(Screenshot grounding data)
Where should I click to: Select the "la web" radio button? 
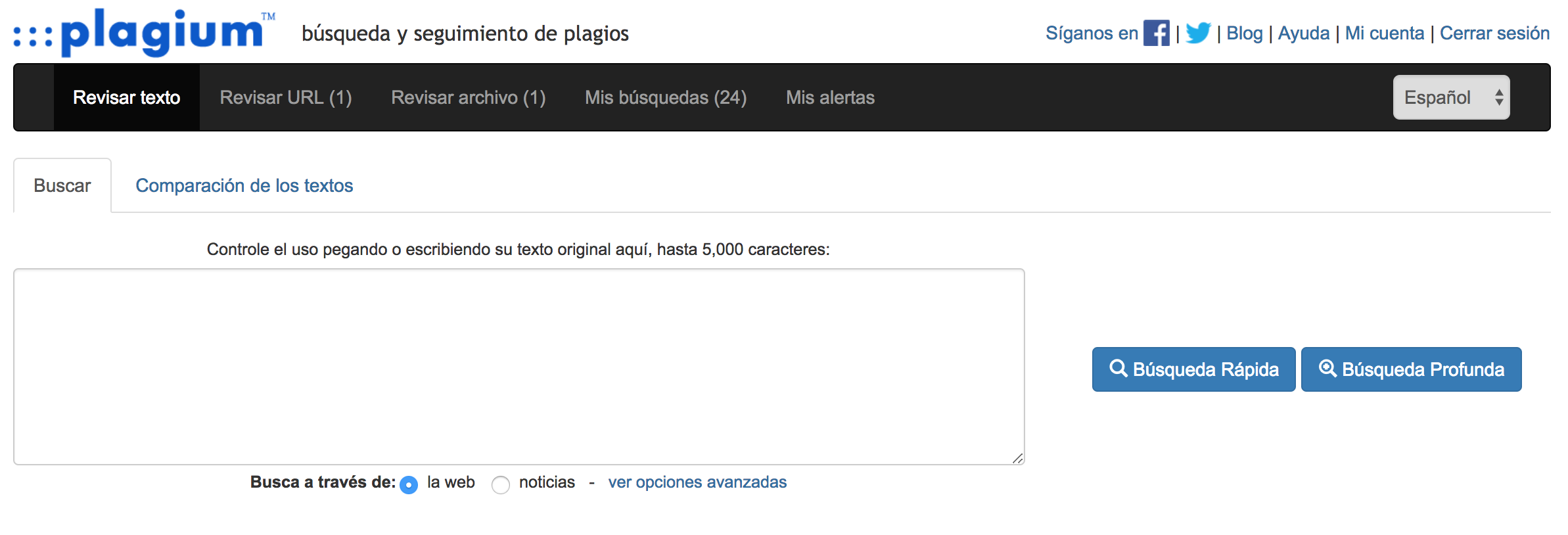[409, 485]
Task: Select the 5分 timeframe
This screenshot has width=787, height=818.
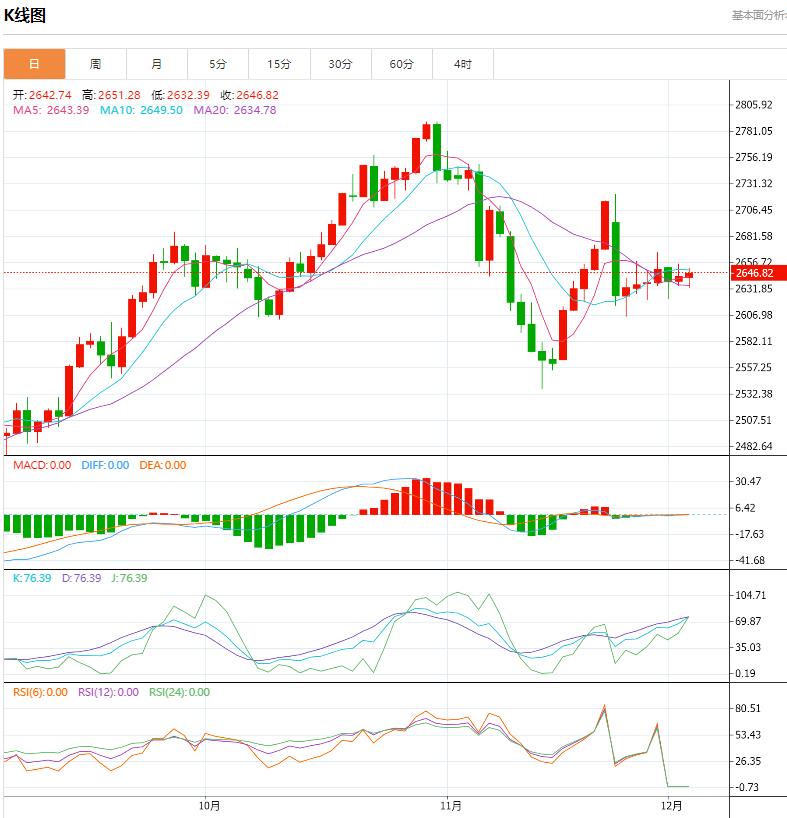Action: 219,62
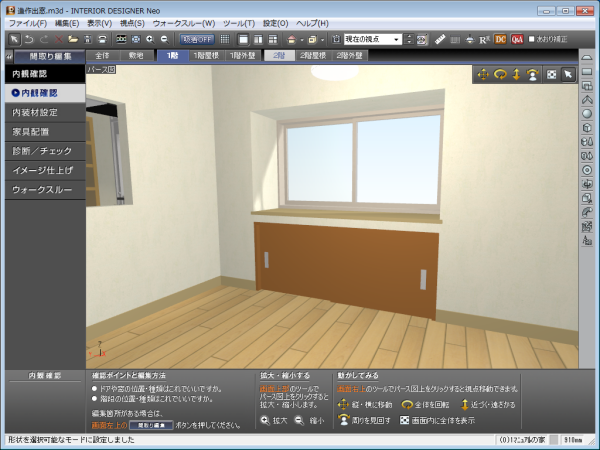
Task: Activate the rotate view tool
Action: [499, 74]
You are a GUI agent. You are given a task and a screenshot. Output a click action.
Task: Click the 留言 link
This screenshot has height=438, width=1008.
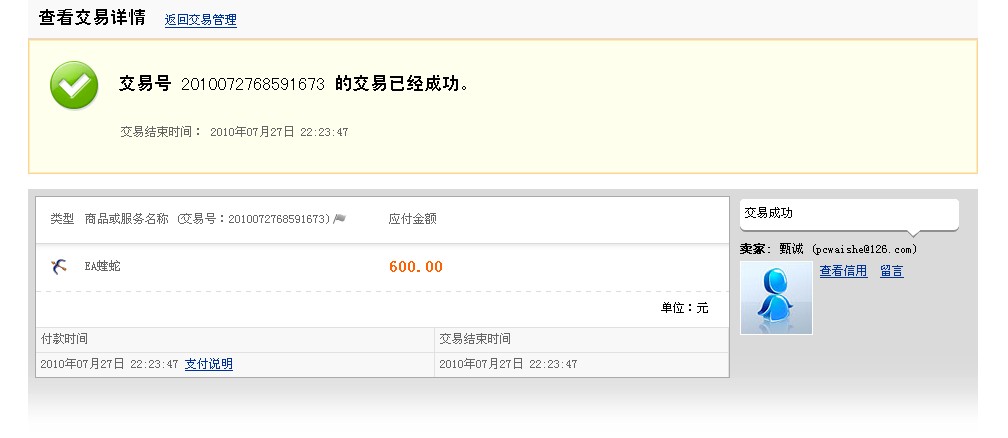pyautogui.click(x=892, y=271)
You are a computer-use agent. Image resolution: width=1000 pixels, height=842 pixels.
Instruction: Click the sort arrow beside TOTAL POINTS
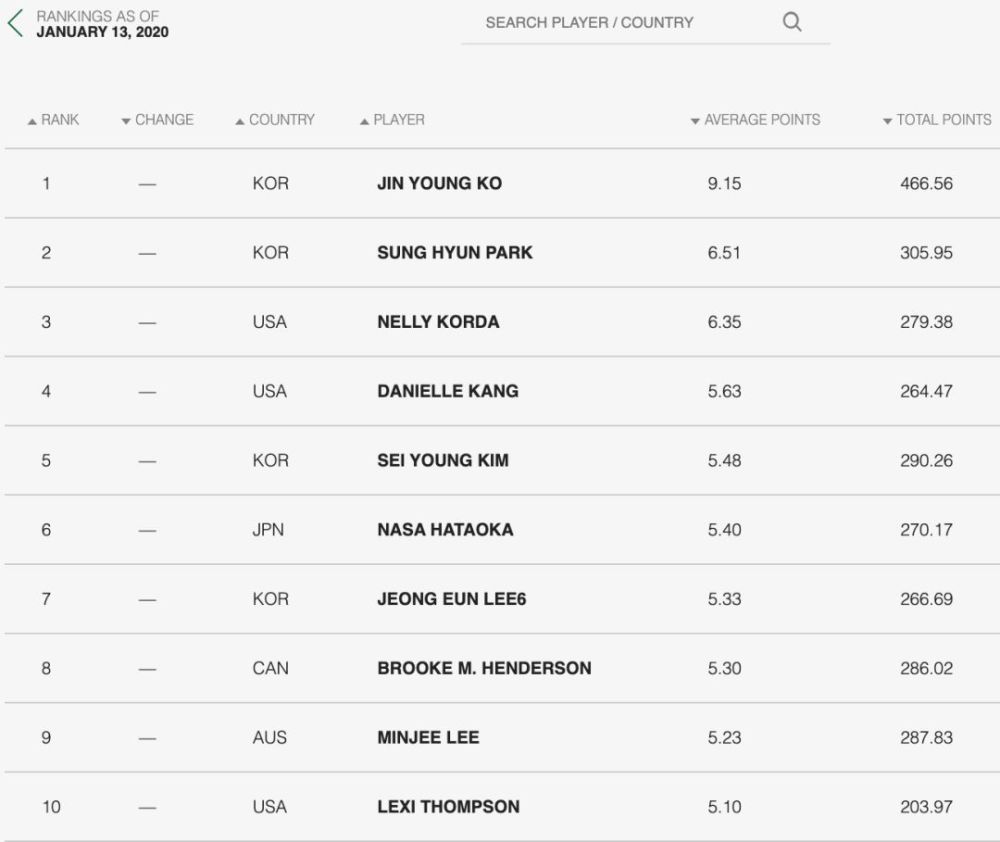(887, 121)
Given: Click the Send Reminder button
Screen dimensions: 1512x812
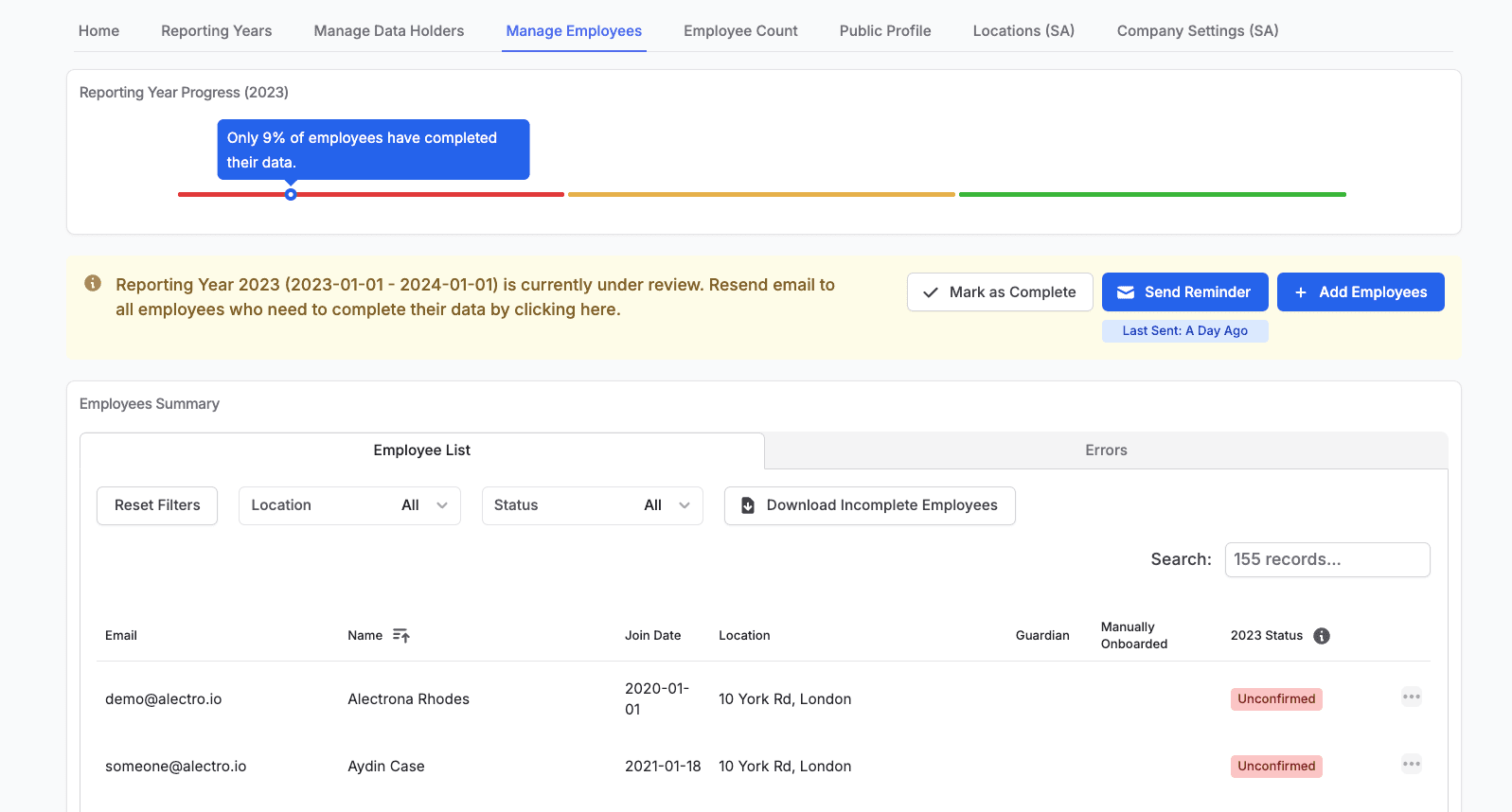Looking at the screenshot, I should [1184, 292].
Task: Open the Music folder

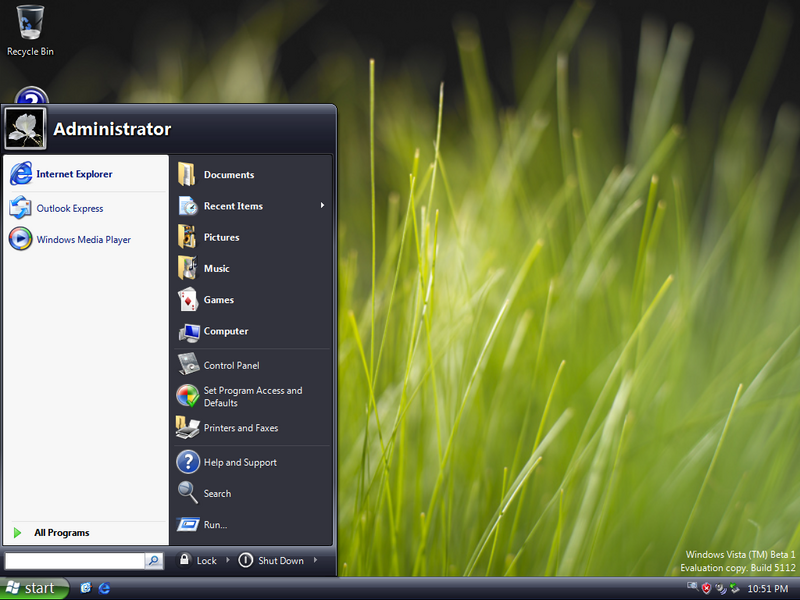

[Prompt]
Nothing but the lines from the line containing "Screen dimensions: 1512x812" through the last line of the records above is to be extracted, exactly and with no pictures.

[Exercise result]
Screen dimensions: 1512x812
Looking at the screenshot, I should [1184, 292].
Task: Open the Music folder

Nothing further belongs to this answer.